Ce passage par le comité du secret statistique permettra de sécuriser les administrations afin de les inciter à autoriser l’accès aux bases de données qu’elles détiennent dans des conditions présentant toutes les garanties requises. Cet accès sécurisé pourra être assuré par le producteur ou être fourni via des services tels que le CASD (centre d’accès sécurisé aux données) géré par le Groupe des Écoles Nationales d’Économie et Statistique (GENES)35 ou l’ODR (open data room) géré par la Banque de France.

1.4.3. L’absence de sanctions pénales pour les administrations en cas de non-respect du secret professionnel par les chercheurs

Par ailleurs, certaines administrations (CNAF et ACOSS) estimaient que l’article 226-13 du code pénal, qui réprime les atteintes au secret professionnel, avait vocation à s’appliquer en la matière et craignaient, compte tenu de la nature des données dont elles disposaient, que leur transmission fût constitutive d’un délit.

Afin de sécuriser les administrations productrices de ces bases de données, l’article 36 de la loi pour une République numérique complète l’article L. 213-3 du code du patrimoine afin de confirmer, de manière explicite, que l’article 226-13 du code pénal relatif aux sanctions pénales en cas de non-respect du secret professionnel, n’est pas applicable aux procédures d’ouverture anticipée des archives publiques.

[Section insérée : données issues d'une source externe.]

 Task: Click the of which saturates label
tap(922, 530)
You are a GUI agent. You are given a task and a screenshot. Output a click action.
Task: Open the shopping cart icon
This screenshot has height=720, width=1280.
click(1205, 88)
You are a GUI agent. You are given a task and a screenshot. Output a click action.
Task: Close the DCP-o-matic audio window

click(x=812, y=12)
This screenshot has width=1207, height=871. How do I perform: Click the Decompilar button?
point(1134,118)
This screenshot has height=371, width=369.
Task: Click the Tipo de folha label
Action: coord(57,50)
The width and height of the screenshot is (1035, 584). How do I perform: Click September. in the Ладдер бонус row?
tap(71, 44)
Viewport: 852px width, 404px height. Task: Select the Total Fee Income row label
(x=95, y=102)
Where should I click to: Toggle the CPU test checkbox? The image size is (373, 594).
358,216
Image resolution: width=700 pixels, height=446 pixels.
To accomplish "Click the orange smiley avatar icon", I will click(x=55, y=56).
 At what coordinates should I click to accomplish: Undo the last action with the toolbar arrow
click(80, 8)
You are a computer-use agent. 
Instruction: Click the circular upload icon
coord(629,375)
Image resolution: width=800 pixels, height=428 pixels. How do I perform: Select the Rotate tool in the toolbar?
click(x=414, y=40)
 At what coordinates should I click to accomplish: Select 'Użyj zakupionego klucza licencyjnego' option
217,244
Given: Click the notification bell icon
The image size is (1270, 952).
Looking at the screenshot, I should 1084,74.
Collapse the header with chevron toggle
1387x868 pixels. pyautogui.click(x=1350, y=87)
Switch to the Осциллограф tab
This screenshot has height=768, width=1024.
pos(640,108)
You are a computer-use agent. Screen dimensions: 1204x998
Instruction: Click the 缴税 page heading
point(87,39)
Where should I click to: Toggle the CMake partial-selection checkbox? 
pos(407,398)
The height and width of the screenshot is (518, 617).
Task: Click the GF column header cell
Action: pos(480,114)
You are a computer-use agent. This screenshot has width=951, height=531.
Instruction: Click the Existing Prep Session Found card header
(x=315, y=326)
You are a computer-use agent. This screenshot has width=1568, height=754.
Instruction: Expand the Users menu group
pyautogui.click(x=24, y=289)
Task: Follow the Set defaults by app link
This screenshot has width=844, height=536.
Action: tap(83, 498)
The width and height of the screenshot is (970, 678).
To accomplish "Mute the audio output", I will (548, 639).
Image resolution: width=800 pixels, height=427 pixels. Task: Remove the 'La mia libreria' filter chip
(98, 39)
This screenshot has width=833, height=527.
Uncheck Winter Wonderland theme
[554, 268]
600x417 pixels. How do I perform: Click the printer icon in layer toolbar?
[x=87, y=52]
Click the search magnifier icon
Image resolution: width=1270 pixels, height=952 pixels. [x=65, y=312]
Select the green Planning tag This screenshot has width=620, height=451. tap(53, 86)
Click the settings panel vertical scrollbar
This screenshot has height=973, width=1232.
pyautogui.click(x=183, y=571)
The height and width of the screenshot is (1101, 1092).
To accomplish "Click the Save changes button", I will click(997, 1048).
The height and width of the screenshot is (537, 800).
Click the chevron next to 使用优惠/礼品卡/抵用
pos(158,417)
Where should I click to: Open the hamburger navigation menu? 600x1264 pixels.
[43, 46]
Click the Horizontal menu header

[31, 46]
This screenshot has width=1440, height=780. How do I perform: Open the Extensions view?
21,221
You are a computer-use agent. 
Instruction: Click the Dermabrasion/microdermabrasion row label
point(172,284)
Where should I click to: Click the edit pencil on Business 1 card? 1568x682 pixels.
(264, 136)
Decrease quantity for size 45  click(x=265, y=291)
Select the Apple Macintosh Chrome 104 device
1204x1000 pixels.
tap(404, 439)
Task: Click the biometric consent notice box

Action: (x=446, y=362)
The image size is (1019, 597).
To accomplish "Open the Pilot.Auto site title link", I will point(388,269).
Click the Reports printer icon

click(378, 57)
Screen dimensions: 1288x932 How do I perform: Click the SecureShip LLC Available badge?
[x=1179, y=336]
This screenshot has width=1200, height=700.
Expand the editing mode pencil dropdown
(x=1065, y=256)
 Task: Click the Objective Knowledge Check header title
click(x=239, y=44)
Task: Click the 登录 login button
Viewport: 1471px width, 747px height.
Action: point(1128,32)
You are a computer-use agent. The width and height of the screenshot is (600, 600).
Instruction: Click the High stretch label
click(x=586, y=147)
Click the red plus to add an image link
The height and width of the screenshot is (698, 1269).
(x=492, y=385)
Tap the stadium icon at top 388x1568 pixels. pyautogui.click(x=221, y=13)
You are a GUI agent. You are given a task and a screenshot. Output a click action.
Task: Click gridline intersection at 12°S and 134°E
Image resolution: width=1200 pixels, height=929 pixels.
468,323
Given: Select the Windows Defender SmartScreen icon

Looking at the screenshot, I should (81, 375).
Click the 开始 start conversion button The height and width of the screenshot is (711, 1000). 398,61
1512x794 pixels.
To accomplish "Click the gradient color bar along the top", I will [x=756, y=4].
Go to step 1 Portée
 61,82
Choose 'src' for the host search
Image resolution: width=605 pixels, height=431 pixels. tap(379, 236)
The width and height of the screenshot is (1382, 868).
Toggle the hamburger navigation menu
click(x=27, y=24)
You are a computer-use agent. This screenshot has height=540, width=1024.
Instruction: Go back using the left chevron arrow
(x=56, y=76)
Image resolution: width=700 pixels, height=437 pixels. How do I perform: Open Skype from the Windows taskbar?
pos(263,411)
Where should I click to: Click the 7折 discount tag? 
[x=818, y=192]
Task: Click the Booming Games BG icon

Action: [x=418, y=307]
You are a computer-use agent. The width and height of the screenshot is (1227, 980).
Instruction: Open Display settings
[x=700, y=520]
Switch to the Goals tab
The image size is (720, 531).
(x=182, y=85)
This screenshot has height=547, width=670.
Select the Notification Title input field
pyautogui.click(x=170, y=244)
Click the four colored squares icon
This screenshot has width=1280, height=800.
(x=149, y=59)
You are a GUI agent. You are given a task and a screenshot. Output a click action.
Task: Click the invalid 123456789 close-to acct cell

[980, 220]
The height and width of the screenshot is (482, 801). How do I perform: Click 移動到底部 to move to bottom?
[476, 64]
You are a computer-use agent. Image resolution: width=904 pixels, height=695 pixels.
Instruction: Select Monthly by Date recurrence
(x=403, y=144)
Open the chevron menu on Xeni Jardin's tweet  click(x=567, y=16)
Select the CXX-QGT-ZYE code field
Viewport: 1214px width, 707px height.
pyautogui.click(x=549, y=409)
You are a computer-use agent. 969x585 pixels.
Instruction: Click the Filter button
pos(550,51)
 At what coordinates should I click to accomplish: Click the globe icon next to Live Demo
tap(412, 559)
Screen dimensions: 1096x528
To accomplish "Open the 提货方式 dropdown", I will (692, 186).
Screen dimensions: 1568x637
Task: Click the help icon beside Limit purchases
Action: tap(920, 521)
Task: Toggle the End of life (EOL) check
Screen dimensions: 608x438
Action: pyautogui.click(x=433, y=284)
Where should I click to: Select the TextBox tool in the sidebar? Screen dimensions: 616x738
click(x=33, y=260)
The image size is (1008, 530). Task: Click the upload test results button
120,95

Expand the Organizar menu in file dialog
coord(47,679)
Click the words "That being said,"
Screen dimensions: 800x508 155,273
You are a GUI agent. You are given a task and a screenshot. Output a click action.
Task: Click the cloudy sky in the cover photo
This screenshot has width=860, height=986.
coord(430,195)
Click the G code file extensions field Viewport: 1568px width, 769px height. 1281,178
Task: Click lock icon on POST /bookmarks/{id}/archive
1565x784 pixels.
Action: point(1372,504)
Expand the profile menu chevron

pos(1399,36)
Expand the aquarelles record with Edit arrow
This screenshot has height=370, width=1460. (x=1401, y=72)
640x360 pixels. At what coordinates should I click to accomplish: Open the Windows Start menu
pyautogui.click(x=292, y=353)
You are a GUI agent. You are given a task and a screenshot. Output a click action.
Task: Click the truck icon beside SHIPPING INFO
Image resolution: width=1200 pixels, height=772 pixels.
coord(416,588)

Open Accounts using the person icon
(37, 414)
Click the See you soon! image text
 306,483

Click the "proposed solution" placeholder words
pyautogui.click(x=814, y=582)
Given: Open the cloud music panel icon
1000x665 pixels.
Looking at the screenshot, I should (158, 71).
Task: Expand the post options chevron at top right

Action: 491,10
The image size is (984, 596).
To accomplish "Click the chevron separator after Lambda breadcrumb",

Cette précision lève toute ambiguïté et sera de nature à inciter les administrations concernées à faciliter l’accès aux données qu’elles détiennent.

35 Signalons ici que des applications développées par les services publics d’archives pourraient également faciliter la mise à disposition de données archivées. Cf. programme interministériel VITAM (Valeurs Immatérielles Transmises aux Archives pour Mémoire) piloté par la direction interministérielle du numérique et du système d'information et de communication de l'État (DINSIC) en partenariat avec les Archives de France.